By on December 11, 2017

In a visually-rich and spirited poem, called Home, the British-Somali poet Warsan Shire writes:

you have to understand,

no one puts their children in a boat

unless the water is safer than the land.

The heaviness of those words echo throughout the contemplative and heart-warming story Sharon Bala tells in The Boat People.  It is a singularly profound tale that is extremely relevant for our present times and forces us to  confront the issue of criminalizing people fleeing from unspeakable conflict and who find themselves as refugees in countries where they do not receive the warm welcome they have hoped for and expected. This is the case when a boat full of five hundred people – men, women and children -arrives on the shores of Canada seeking refugee. Among them are Mahindan and his young son Sellian. An upright and steadfastly decent man, Mahindan is still grieving the loss of his dearly beloved wife, whom we are introduced to in a series of poignant and charming flashbacks woven throughout the story.

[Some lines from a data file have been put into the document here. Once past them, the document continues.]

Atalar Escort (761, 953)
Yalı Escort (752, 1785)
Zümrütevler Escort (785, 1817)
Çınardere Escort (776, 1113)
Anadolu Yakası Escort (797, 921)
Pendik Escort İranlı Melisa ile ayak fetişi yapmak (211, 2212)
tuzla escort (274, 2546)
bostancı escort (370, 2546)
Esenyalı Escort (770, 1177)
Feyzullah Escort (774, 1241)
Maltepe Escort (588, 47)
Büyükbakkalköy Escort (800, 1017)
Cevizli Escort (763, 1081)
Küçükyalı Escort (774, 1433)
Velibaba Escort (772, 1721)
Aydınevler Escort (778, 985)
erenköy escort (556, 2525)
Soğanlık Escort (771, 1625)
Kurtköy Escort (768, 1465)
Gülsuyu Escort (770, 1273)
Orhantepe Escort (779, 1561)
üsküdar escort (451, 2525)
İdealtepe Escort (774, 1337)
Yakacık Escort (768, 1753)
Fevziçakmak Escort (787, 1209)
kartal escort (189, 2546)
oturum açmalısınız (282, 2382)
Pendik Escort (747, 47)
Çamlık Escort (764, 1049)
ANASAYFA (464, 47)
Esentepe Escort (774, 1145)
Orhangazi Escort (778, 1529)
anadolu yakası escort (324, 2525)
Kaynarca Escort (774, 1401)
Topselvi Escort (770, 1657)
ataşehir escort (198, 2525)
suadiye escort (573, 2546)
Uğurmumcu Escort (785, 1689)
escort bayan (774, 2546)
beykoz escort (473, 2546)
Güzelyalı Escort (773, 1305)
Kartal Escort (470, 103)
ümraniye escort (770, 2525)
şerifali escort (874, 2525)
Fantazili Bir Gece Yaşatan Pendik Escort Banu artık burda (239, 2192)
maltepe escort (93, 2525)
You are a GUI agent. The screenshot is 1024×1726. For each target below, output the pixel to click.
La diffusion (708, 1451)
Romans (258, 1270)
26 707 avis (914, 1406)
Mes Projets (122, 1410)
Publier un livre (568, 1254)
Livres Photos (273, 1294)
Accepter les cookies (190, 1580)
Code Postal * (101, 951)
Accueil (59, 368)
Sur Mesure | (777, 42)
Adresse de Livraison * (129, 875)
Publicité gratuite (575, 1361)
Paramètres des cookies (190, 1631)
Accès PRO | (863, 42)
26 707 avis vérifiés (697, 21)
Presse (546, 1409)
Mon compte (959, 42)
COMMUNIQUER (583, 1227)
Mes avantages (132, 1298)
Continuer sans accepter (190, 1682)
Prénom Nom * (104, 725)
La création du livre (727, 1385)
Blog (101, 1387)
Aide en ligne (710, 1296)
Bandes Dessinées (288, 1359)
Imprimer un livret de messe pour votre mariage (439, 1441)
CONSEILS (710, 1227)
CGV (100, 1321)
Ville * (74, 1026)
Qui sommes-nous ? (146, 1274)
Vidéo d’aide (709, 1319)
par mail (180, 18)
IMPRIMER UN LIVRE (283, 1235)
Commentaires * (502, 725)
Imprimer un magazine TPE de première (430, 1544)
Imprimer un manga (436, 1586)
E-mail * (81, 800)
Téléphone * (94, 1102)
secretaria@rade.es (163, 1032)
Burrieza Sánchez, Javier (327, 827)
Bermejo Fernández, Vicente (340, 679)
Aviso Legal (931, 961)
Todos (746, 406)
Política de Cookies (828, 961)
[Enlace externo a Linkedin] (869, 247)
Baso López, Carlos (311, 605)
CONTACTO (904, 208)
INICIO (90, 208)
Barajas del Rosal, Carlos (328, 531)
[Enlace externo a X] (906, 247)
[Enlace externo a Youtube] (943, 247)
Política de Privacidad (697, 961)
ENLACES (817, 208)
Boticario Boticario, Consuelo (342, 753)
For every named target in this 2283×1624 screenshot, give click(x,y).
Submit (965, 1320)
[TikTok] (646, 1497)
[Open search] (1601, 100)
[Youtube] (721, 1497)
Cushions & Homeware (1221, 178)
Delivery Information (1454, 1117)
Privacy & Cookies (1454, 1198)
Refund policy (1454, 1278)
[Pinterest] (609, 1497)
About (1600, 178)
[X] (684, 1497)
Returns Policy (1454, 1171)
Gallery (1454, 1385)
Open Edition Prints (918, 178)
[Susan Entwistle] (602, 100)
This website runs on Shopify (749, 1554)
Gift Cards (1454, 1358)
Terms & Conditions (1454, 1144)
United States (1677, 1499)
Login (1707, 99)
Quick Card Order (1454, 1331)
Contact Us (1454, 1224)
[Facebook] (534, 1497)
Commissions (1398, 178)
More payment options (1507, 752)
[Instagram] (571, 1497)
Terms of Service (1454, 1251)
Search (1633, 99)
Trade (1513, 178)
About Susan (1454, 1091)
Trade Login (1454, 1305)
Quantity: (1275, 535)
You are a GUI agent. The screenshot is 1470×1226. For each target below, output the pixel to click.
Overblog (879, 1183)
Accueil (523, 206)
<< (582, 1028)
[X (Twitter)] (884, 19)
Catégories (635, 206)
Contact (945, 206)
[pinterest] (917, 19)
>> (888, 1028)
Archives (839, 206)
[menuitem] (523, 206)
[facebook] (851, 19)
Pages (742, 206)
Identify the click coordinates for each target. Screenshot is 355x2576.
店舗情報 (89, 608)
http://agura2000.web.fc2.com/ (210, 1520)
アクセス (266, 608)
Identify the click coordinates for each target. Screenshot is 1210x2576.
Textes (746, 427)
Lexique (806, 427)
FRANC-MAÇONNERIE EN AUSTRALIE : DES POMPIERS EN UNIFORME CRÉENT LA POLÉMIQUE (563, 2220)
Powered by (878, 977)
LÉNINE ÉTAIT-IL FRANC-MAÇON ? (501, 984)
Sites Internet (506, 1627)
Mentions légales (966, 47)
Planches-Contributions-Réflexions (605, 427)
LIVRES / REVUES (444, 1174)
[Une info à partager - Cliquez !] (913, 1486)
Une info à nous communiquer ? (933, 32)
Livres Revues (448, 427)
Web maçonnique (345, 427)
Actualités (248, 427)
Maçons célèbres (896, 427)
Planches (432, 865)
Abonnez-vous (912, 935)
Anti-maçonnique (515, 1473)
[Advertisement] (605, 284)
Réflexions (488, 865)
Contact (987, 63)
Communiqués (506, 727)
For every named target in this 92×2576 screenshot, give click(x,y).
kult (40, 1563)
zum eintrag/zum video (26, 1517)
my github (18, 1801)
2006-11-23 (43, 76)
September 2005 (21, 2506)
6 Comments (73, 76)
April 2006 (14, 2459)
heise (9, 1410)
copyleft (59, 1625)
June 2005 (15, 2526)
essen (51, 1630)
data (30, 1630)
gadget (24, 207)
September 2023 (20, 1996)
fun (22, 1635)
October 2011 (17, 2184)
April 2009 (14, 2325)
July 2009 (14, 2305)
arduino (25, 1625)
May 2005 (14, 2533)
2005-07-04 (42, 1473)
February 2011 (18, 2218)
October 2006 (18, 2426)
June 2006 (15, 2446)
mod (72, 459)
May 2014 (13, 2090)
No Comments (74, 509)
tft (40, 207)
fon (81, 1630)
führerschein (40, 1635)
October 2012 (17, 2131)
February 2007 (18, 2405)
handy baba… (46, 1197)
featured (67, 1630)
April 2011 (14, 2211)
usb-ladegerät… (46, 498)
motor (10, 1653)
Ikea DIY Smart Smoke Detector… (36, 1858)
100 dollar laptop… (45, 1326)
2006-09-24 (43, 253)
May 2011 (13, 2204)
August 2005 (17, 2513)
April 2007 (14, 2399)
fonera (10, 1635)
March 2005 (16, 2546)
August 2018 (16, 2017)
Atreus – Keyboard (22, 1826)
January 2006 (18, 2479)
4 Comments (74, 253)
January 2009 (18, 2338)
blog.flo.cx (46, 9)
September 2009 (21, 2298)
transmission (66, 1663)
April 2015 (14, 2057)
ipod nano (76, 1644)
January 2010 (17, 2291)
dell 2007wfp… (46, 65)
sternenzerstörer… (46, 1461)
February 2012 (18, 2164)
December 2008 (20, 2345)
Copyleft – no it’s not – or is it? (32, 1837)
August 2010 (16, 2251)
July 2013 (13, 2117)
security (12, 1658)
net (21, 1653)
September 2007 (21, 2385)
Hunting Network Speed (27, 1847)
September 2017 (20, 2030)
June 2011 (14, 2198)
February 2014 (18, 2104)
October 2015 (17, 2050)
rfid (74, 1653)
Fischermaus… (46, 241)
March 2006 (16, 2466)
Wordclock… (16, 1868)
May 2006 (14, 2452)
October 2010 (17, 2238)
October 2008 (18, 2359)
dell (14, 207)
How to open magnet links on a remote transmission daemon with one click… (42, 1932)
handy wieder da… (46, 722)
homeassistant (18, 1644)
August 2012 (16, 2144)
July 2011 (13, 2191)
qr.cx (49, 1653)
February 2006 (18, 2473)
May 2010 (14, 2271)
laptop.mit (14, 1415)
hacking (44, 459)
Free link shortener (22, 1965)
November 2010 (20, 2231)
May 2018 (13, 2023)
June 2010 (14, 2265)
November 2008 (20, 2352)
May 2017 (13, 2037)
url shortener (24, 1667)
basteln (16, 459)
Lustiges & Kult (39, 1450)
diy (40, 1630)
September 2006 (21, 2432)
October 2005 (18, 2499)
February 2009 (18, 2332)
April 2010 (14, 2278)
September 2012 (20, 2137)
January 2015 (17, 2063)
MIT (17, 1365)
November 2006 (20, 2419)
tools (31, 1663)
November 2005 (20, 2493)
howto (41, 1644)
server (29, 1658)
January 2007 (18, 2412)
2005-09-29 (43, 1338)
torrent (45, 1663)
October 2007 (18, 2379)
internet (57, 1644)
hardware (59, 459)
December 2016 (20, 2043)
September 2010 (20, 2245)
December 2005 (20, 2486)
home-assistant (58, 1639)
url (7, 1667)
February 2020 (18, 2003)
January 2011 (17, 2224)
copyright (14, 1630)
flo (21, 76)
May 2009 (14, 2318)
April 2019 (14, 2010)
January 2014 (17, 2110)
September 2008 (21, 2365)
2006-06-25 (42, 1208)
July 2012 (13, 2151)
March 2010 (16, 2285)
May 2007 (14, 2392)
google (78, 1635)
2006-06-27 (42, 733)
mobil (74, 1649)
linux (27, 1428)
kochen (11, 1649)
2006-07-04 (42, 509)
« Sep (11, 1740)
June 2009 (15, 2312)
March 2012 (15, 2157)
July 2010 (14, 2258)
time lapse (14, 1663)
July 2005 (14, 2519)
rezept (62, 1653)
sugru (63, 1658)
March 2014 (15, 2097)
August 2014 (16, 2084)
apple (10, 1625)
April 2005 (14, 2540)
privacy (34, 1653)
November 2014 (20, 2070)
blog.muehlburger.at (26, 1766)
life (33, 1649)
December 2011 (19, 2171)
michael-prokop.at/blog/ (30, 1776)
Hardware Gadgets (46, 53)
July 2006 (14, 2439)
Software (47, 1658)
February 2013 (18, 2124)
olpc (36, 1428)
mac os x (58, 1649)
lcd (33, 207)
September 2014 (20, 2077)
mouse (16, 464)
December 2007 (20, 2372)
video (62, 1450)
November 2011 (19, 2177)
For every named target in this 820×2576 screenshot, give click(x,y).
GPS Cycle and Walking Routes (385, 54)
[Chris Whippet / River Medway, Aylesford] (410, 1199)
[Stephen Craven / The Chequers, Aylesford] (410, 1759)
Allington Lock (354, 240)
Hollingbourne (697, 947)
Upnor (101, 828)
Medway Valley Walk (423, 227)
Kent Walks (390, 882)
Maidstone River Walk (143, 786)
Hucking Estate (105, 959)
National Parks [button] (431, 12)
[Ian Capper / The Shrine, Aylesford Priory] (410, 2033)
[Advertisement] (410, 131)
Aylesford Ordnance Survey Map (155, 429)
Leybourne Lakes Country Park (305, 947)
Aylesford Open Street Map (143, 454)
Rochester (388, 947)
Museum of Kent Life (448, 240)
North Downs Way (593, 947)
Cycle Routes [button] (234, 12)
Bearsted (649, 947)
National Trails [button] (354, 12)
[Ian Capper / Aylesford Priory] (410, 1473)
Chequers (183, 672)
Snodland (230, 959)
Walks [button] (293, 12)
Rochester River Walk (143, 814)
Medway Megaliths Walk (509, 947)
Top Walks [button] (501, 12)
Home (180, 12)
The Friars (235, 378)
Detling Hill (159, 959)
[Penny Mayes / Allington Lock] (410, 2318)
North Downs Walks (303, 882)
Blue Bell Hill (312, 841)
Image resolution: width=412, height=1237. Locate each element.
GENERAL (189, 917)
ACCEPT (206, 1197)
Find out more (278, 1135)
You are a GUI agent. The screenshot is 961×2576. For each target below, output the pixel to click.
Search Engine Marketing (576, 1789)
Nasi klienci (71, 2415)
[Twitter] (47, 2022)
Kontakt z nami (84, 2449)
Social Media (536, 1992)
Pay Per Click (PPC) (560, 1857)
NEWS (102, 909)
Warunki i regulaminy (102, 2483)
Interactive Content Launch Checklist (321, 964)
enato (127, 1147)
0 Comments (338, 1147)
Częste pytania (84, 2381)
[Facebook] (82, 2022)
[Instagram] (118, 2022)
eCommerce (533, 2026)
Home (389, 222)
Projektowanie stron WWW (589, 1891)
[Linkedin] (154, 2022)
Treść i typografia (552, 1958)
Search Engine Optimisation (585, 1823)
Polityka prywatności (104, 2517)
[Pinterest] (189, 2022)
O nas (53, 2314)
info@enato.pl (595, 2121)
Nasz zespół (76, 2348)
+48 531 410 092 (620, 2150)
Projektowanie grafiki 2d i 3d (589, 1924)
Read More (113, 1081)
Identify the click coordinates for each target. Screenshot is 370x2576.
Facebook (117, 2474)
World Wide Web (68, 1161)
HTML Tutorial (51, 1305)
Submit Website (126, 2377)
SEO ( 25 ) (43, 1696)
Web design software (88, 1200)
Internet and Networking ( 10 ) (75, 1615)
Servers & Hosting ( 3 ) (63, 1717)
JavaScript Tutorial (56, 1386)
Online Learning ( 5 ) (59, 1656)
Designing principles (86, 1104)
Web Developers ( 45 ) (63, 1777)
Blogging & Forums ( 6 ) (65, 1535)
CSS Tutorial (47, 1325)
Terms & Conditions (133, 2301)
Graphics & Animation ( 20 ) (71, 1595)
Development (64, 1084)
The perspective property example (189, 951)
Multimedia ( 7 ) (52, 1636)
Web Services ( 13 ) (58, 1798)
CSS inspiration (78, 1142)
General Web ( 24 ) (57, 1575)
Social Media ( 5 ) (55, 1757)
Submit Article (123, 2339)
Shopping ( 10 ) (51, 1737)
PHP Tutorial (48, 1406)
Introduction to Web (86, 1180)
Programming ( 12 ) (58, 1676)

It is the determination to give their son a chance at a life ‘uncircumscribed by war’ that fuels his drive throughout the story. For the Canadians who receive the refugees, their empathy must be measured with the cautious suspicion that nestled within this large number of people, could be terrorists who are seeking to unleash violence on their shores and disrupt the peace of the society that they are coming into. With prose of immeasurable simplicity, Ms. Bala delivers a gift from the heart. She effortlessly gives a human face to what many news reports have reduced to numbers and statistics s and dives into the complexity of the situations that refugees are fleeing from and what compels them to make the harrowing decision to make a perilous sea voyage to safety. And while it is a fictional tale, so much of this is anchored in our present day reality that it is difficult to ignore the real life events that undoubtedly influenced this story.